When headed to King Tut’s for a gig you know to expect top quality music, an impressive performance and an overall great night, but when the sound engineer cranks up the volume and puts on Snoop Dog whilst waiting for the headliner act to come on you know you’re in for something special.
This is what happened when Model Aeroplanes were set to play, and with the whole crowd hyped up and already pulling their best moves (due to this bizarre choice of filler music) they appear and dive straight into the set with ‘New Toys’ – no need for introduction.

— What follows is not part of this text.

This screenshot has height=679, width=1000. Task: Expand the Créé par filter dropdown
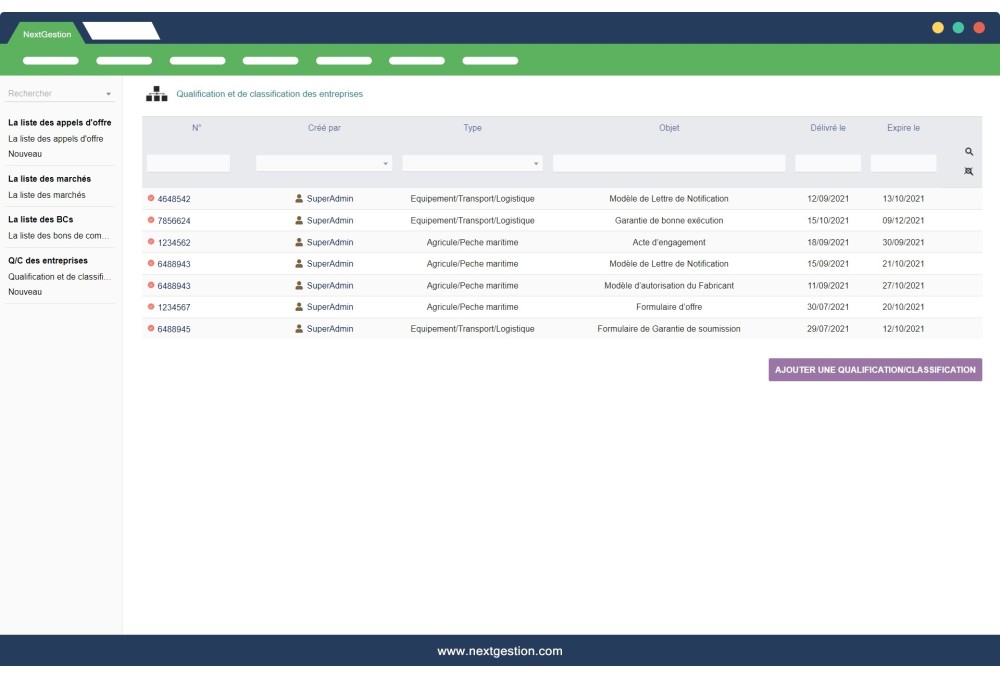tap(324, 163)
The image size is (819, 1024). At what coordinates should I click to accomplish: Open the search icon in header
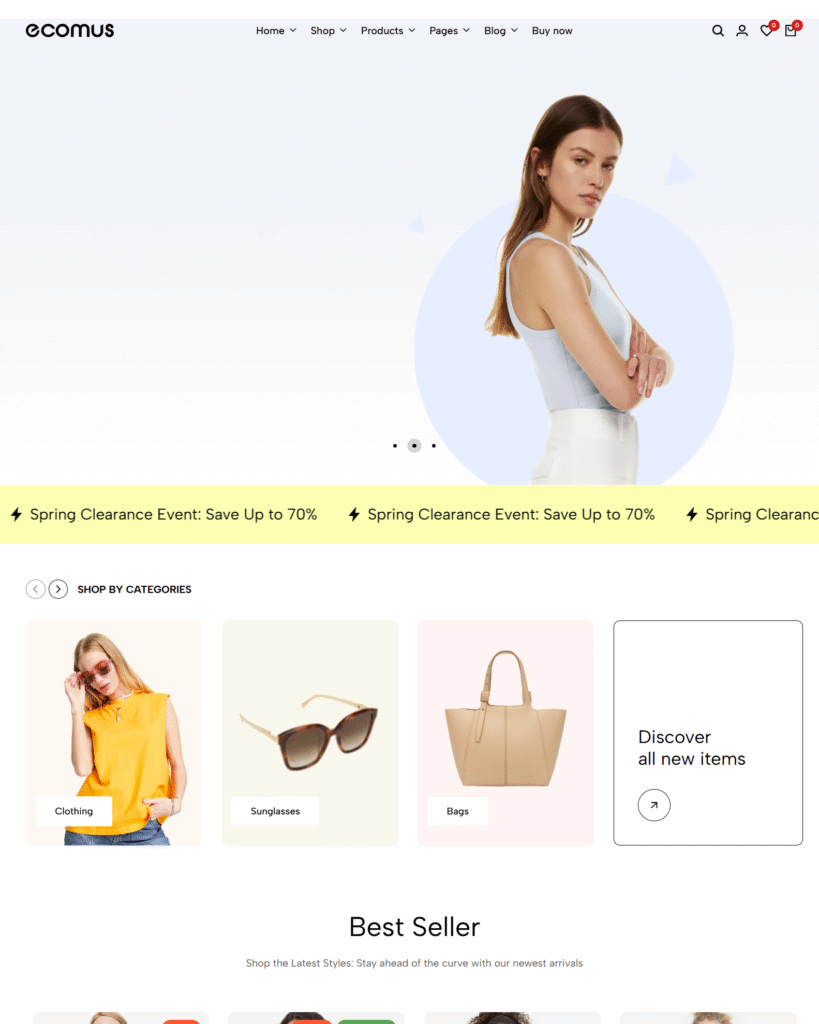coord(717,31)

Although they started out young, Model Aeroplanes have developed drastically each year as their upbeat indie-pop music has set them apart from other bands attempting to do the same thing.
With songs not unlike the Two Door Cinema Club and Bombay Bicycle Club, they reflect their energetic music on stage with constant movement and plenty of hair flicks.
Bassist Ben Buist acts as though he’s in his own living room, floating all over the stage with no shame in his wild moves.
They take us back to some of their earlier music with the likes of ‘Crazy’, clearly well-known by the audience with a mass sing along taking place, as well as ‘Any Damn Kid’, which charming front man Rory Fleming-Stewart openly admits is the first song they wrote together.
New song ‘Our Heads are a Mess’ is more laid back and chilled than the others, proving that their style can vary and change between electric pop and indie rock.
When playing their latest release ‘Deep in the Pool’, Fleming-Stewart commands the audience to dance, yelling “dance, let me see you dance,” but the crowd take it to a whole other level creating mosh-pits in the middle of the floor.
The track is driven throughout by the drums, accompanied with funky guitar riffs and bouncy vocals, producing an overall happy-go-lucky pop anthem, which has many of their die-hard fans singing along.
Finishing their set with the ridiculously catchy ‘Club Low’, every-one in the room can relate to the lyrics “let’s face it we’re wasted, nowhere else to go” as they yell it back passionately with arms flaring.
The Dundee quartet prove themselves King Tut’s worthy, with each and every song being a perfectly sculptured pop gem and never letting the energy levels drop for a second.
Tighter than any similar Scottish bands, and with a following which is growing every day, the boys certainly have a bright journey ahead of them.